_Aim of the exercise_
Return each line below that contains the string "Where".

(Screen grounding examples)
+++
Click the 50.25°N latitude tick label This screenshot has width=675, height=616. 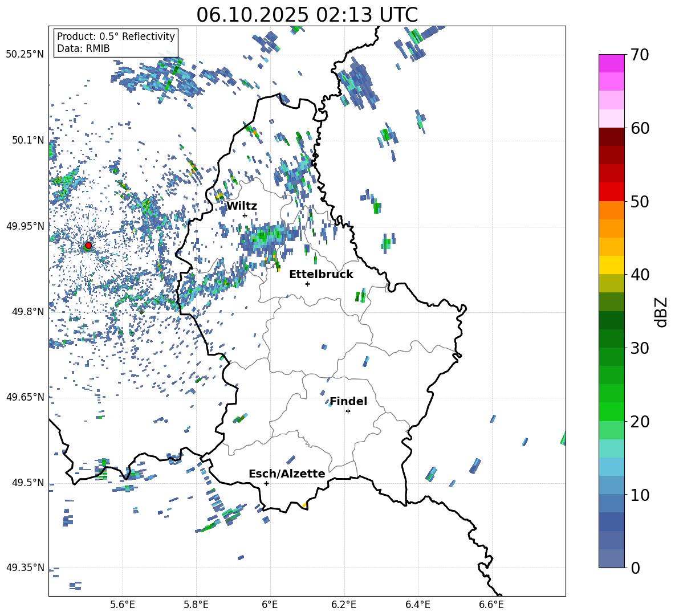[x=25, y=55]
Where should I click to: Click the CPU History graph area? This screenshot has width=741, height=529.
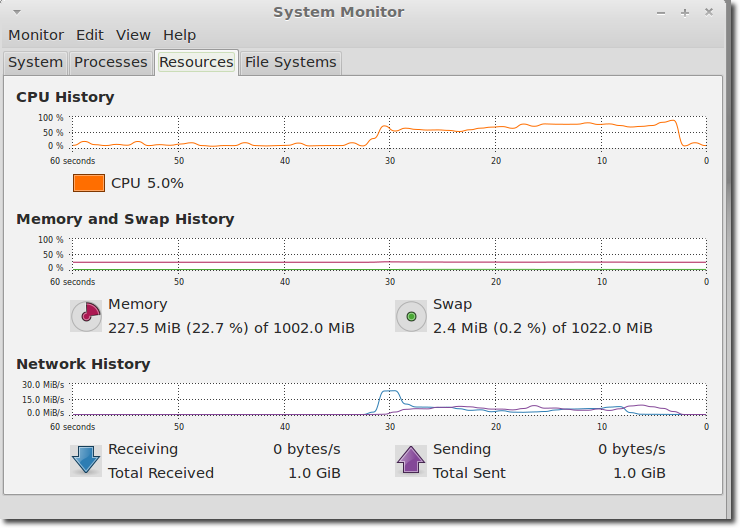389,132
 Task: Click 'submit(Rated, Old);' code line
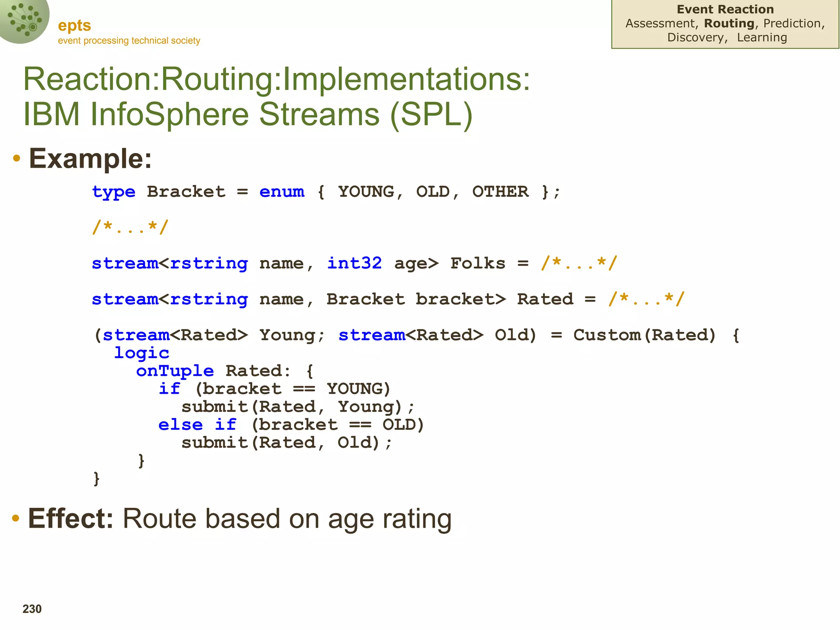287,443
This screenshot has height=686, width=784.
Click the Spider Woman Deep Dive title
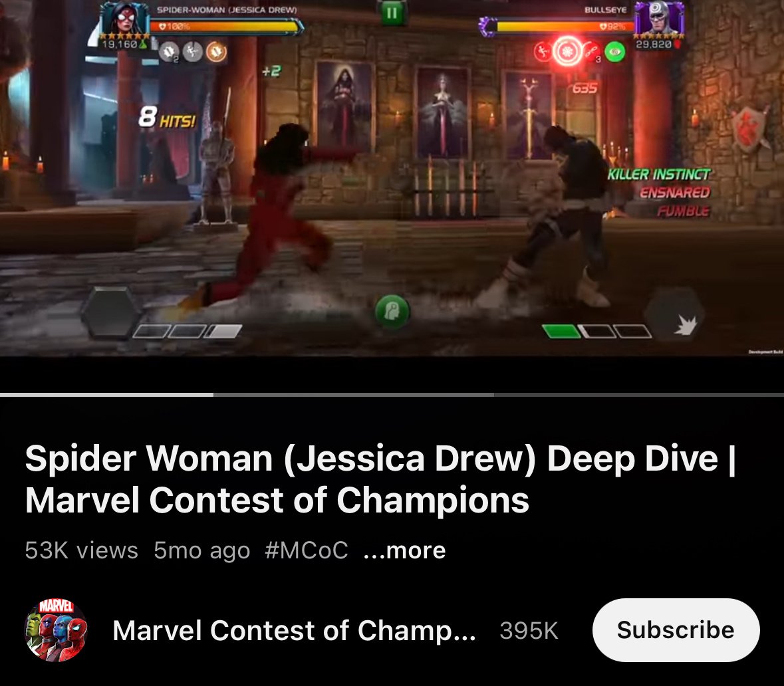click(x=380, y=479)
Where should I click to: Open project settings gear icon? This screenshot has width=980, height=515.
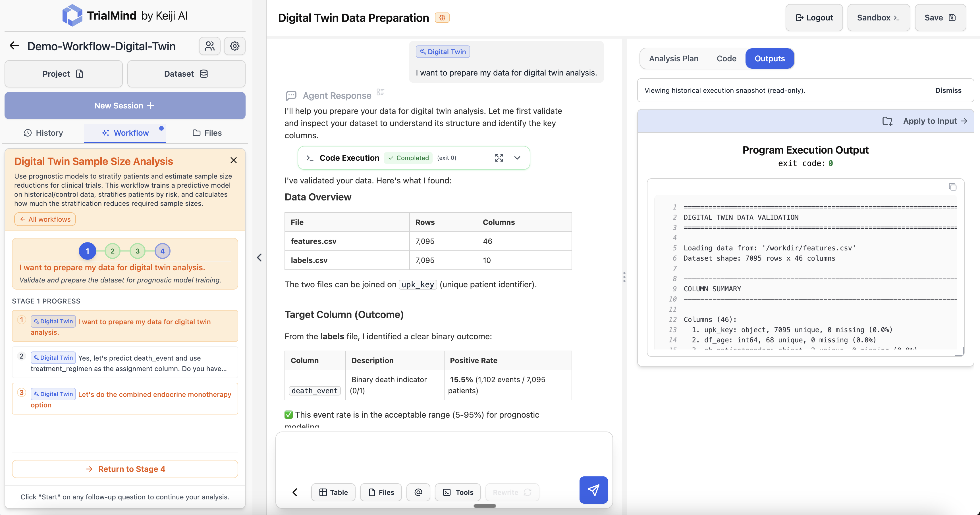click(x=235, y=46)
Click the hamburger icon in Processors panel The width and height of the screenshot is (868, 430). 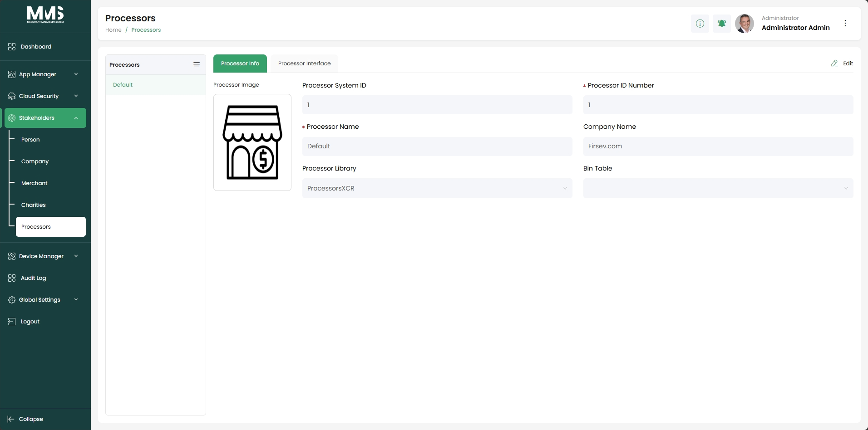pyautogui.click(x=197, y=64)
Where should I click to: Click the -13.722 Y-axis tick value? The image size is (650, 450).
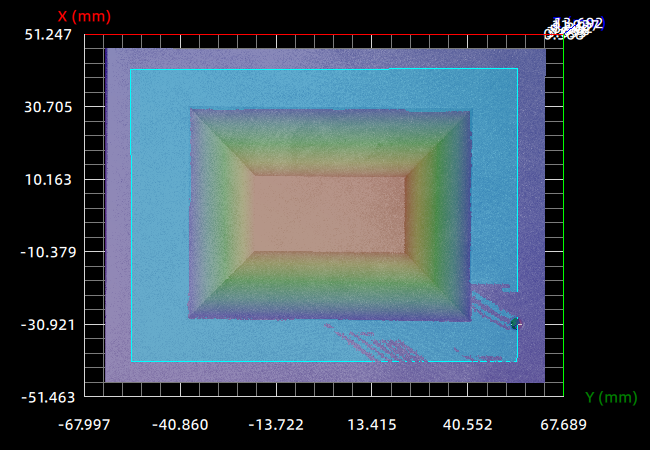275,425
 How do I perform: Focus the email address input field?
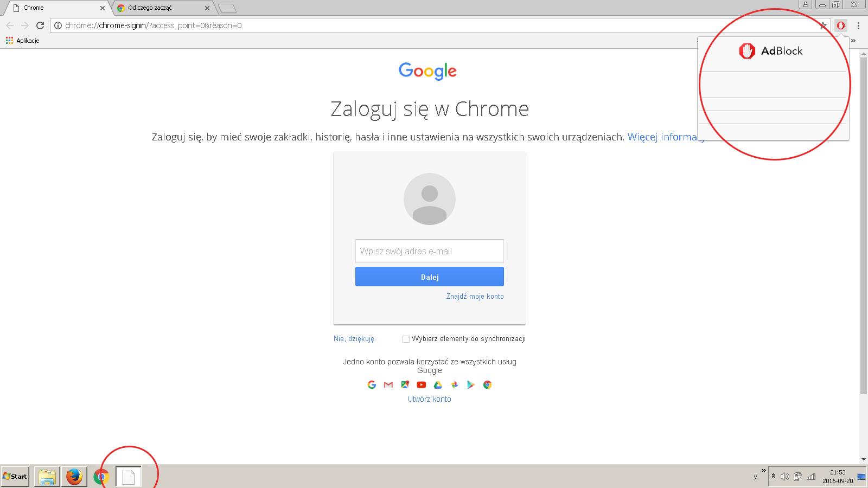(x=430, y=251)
+++
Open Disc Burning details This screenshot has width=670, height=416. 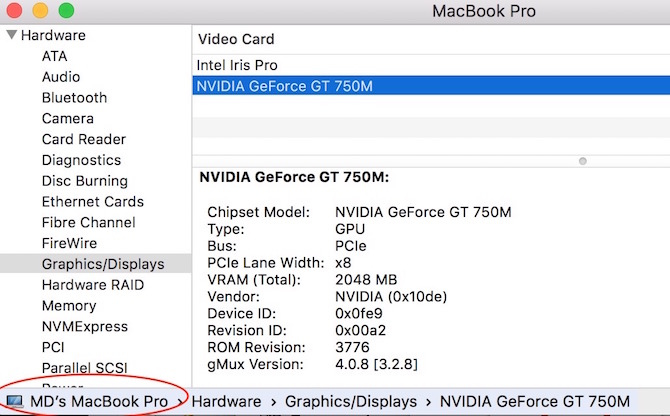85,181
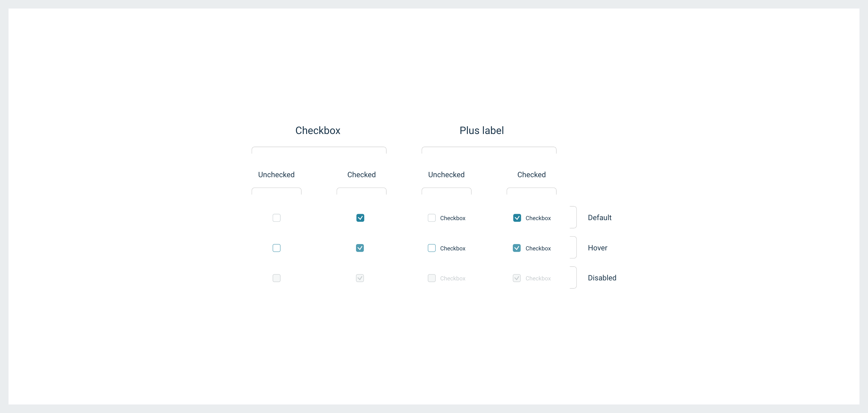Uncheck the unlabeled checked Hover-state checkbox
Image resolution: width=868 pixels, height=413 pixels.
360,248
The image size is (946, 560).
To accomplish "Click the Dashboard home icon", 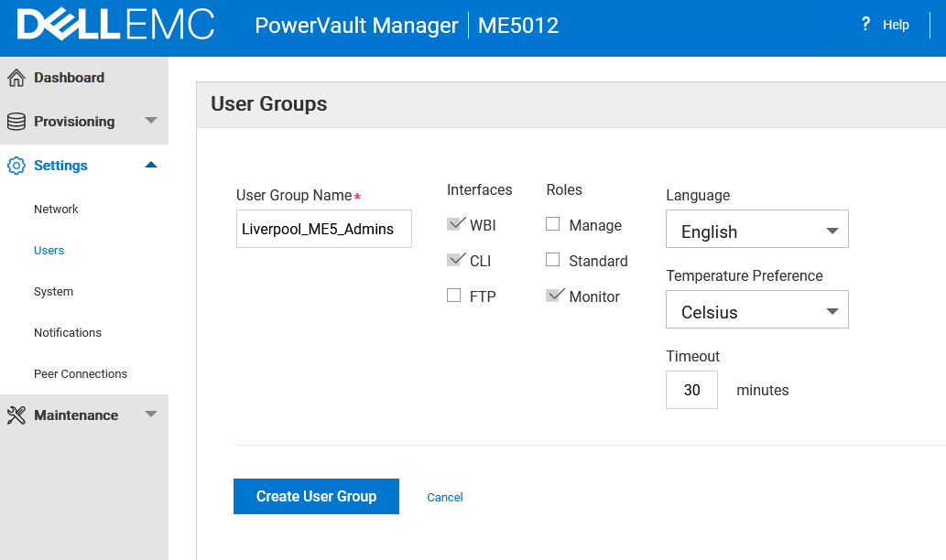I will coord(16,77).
+++
_Full solution_
Where should I click to: Click the CPU History graph area? This screenshot has width=741, height=529.
Where should I click to: Open project settings gear icon? This screenshot has width=980, height=515.
Where should I click to: Click the -13.722 Y-axis tick value? The image size is (650, 450).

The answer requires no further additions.